A: Meeting people and making friends is definitely the hardest part about moving to a new place. I have found it especially difficult because I work for myself. I’m not headed to a workplace where I have colleagues to go out for drinks with or help me acclimate. I’ve relied on groups like Internations and Meetup. I joined a running group and reached out to other bloggers that are passing through. It’s a solid mix of locals and other expats, which I like. It’s definitely one of my biggest struggles since moving to Mexico.

 

Q: How does the cost of living in Mexico compared to your home?

A: It’s weird – some things are WAY cheaper than they are in the US, while other things are around the same price. It depends a lot on whether you go to a local Mexican neighborhood or to the city center where things are more expensive and cosmopolitan.

  •  Q: How much is a cup of coffee?

A: A cup of coffee in the city center is between 30 and 40 pesos ($1.50-$2.00).

  • Q: How much is a meal in an inexpensive restaurant?

A: You can get tacos for 7 pesos (35¢) or a comida corrida, which is a three-course lunch in a local restaurant, for about 50 pesos ($2.50).

  • Q: How much is a meal in an expensive restaurant?

A: A meal in a fancy and expensive restaurant in somewhere like Polanco can be anywhere between $60 and $80 per person.

  • Q: How much is a bottle of wine?
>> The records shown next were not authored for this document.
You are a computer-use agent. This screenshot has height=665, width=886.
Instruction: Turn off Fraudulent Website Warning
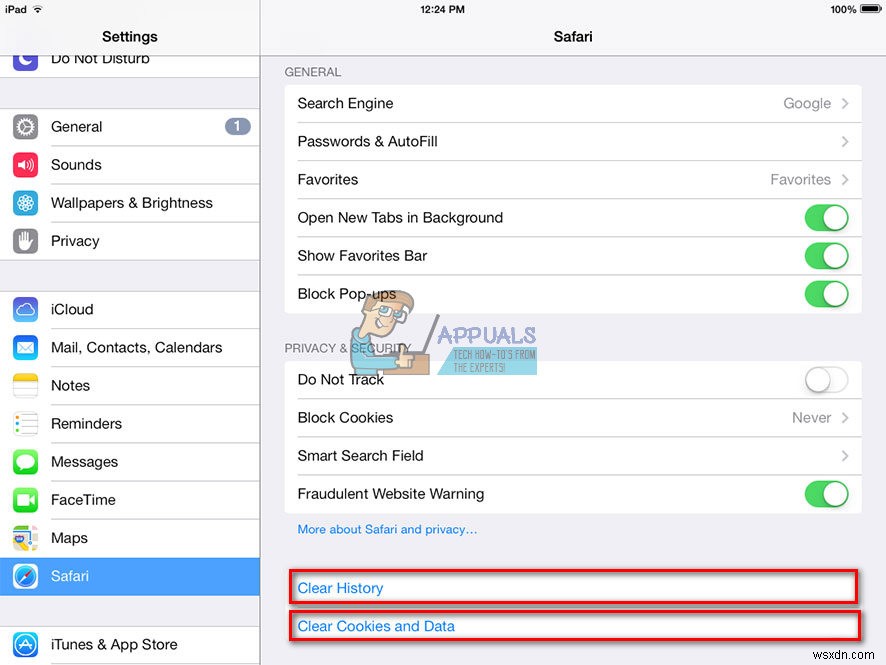tap(827, 494)
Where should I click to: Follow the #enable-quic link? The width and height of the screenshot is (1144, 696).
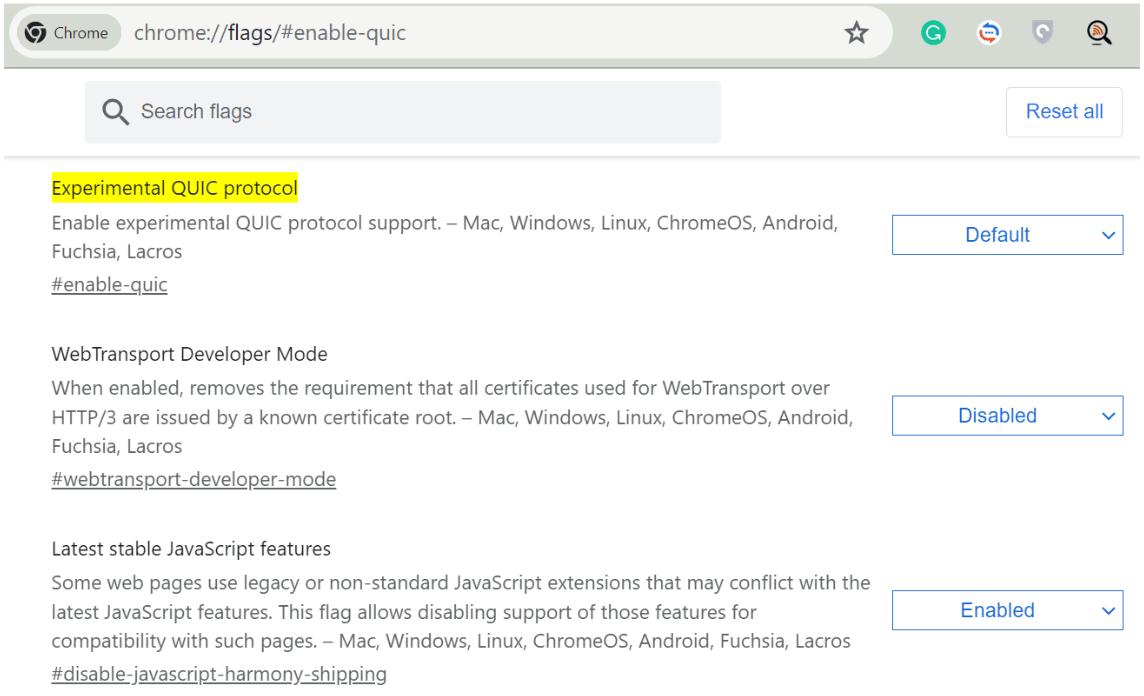[109, 284]
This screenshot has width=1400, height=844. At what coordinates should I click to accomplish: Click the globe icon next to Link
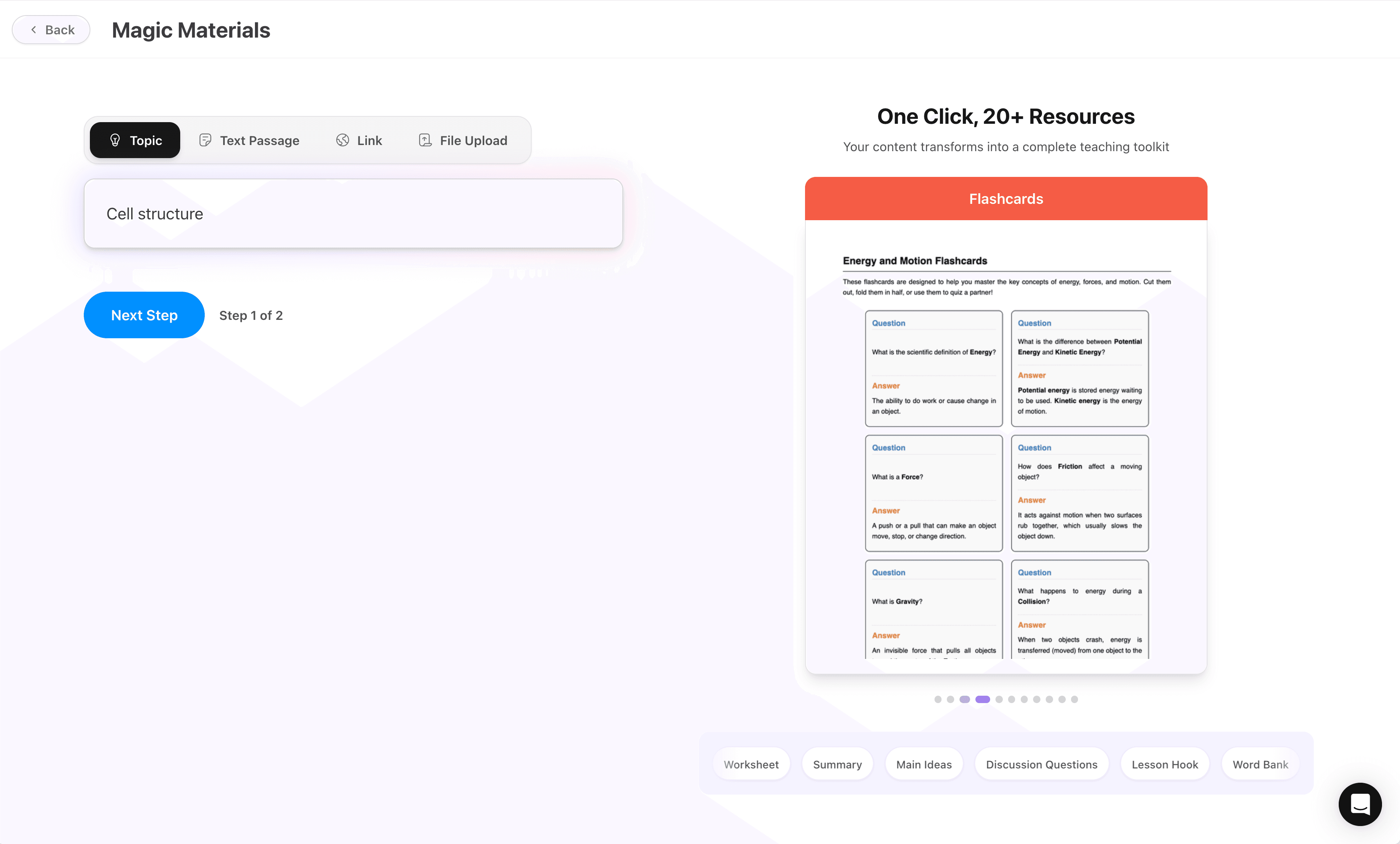pyautogui.click(x=342, y=140)
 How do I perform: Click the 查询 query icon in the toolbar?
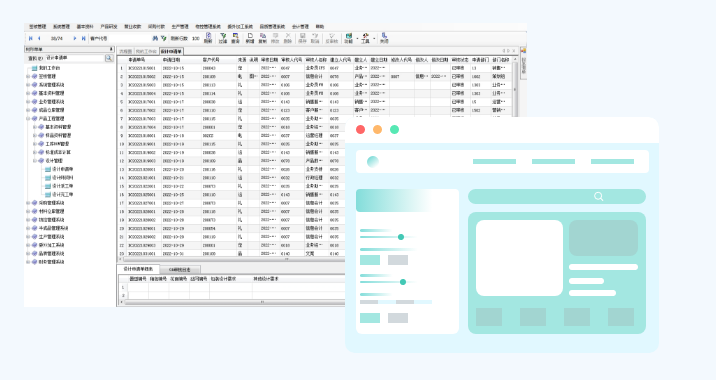pyautogui.click(x=236, y=38)
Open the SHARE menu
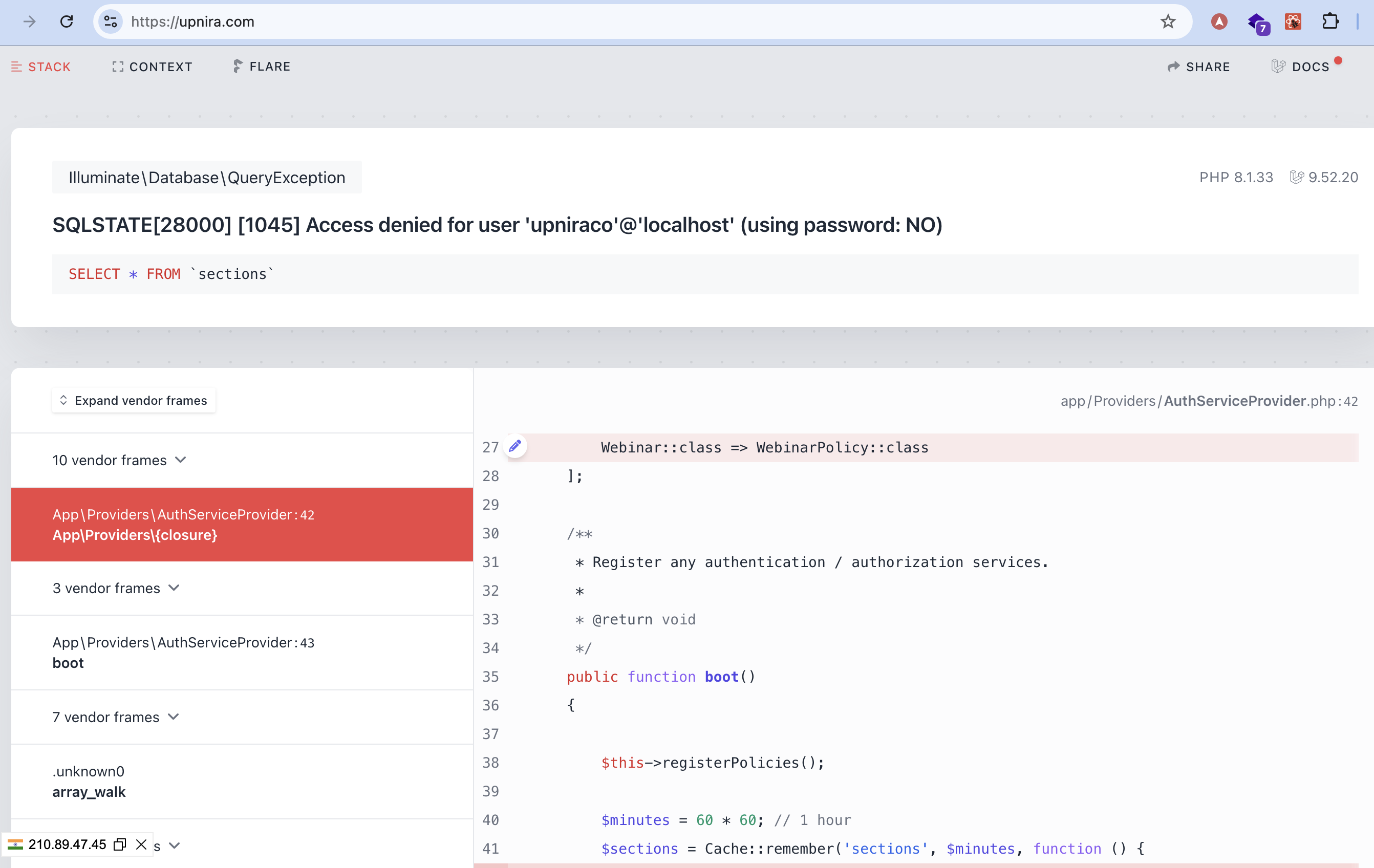1374x868 pixels. tap(1198, 67)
How about a pack of cigarettes?

A: I haven’t bought either, but a beer in a restaurant is between 40 and 80 pesos ($2-$4).

 

Q: Would you say that healthcare in Mexico is reliable? Any preferred clinics or advice for expats?
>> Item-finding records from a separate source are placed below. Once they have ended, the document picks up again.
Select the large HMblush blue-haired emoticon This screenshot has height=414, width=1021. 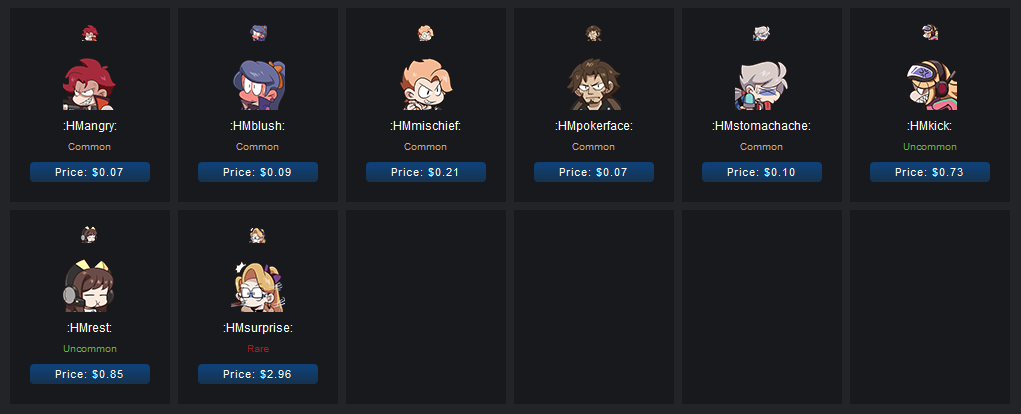(x=258, y=84)
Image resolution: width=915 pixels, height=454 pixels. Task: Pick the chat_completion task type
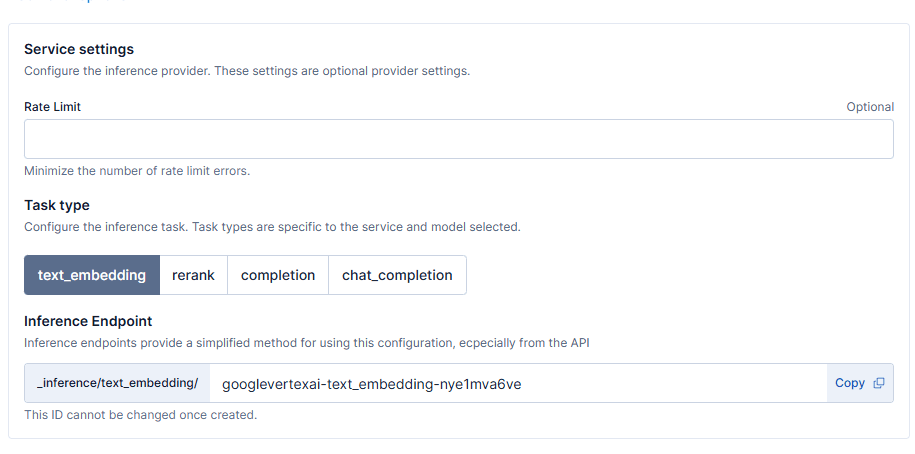tap(397, 275)
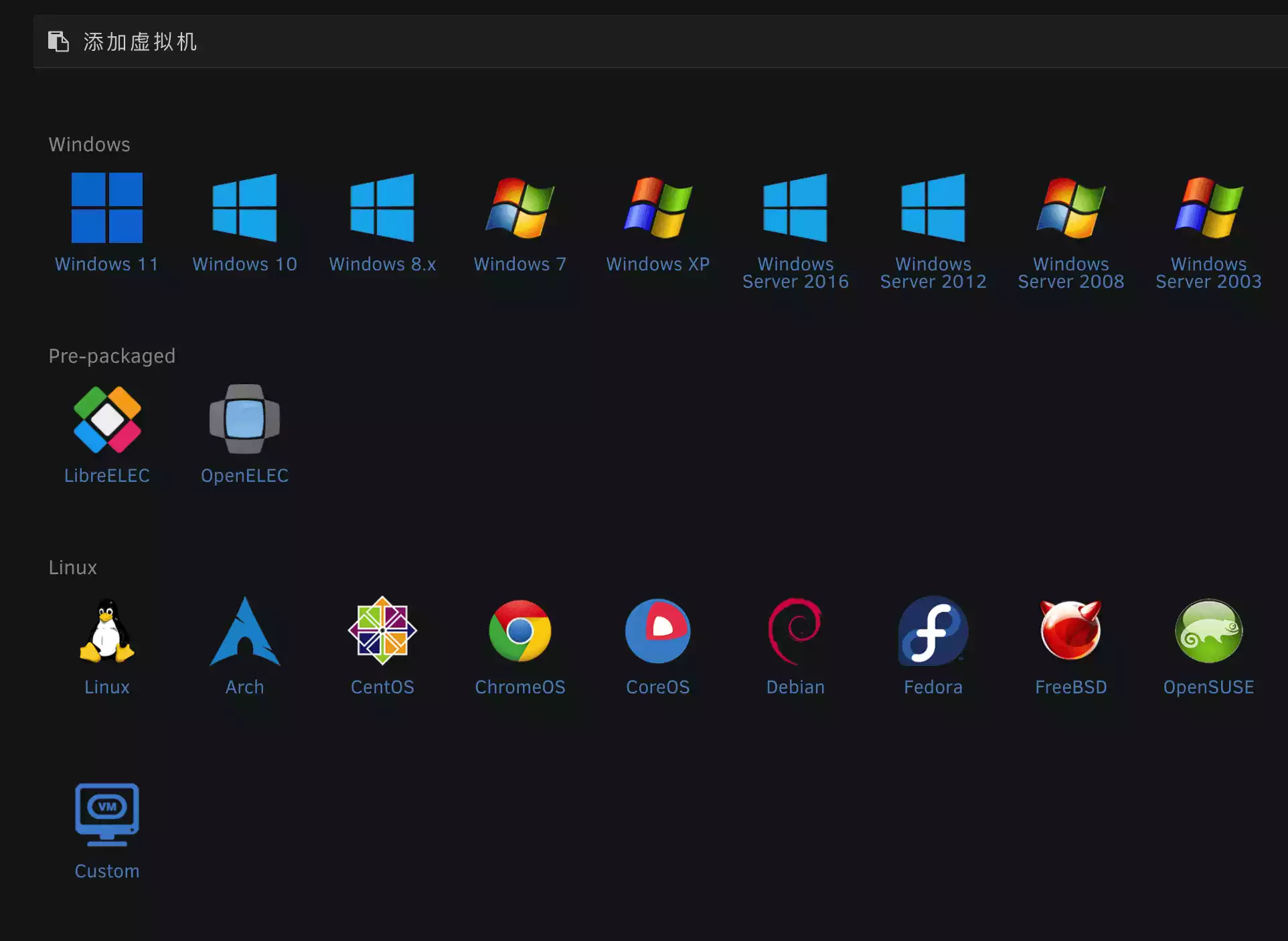Viewport: 1288px width, 941px height.
Task: Choose the CentOS template icon
Action: tap(382, 630)
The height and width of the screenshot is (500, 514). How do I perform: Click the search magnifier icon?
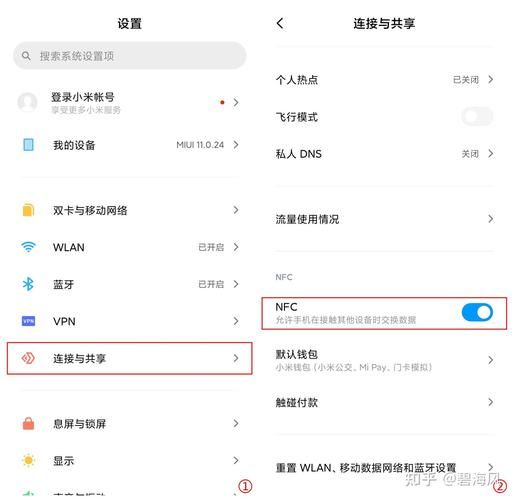point(26,56)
A: I haven’t had to use the healthcare system yet, but some of my friends have, and they are able to get simple healthcare at a very affordable price. You pay about 100 pesos ($5) to see a doctor, most speak very good English.

 

Q: Did you secure a health insurance in USA or Mexico? What should be the essentials in the coverage for expats, in your opinion?

A: If you get a job in Mexico, health insurance should definitely be negotiated into your contract.

 

Q: What is the biggest challenge that you have faced as a new expat?

A: I think the biggest challenge is always learning the customs and culture of your new country. On the surface, it may seem simple, but there are so many small things - not showing the palm of your hand to someone, the right words for excuse me or I’m sorry. It’s important to me to get to know a place like a local - it’s why I move somewhere in the first place

 

Q: What do you think are the positive and negative sides of living in Mexico?

A: I love having access to cheap, delicious food, I love being able to be fully immersed in the Spanish language, I love getting to know locals and learning about them and their stories. Sometimes, though, being an expat in a country with a different language and different cultural norms can feel very isolating. It’s hard to make friends at first, and you make social blunders that you would never make in your own country. It’s a hard adjustment at first.

 

Q: What are the best things to do in the area? Any particular recommendations for future expats?

A: Get out and eat locally. The best food I’ve eaten in Mexico City has been from the street vendors. The markets are another great place to explore and people watch - especially in San Angel, Coyoacan, Condesa, and Roma.

 

Q: Do you have plans to move to a different country or back home in the future?

A: Right now I’m focused solely on Mexico. I want to explore the city and get out and see more of the country, too. No plans for going anywhere else at the moment.

 

Q: What tips will you give to expats living in the country?

A: Be open to experiencing new things and meeting new people. Practice your Spanish!

 

Q: Do you have favourite websites or blogs about Mexico?

A: My favorite blogs about Mexico (besides my own of course!) are Mexico in My Kitchen for learning how to cook Mexican dishes, No Hay Bronco for things to do around Mexico, and What’s Cooking Mexico for places to eat around Mexico.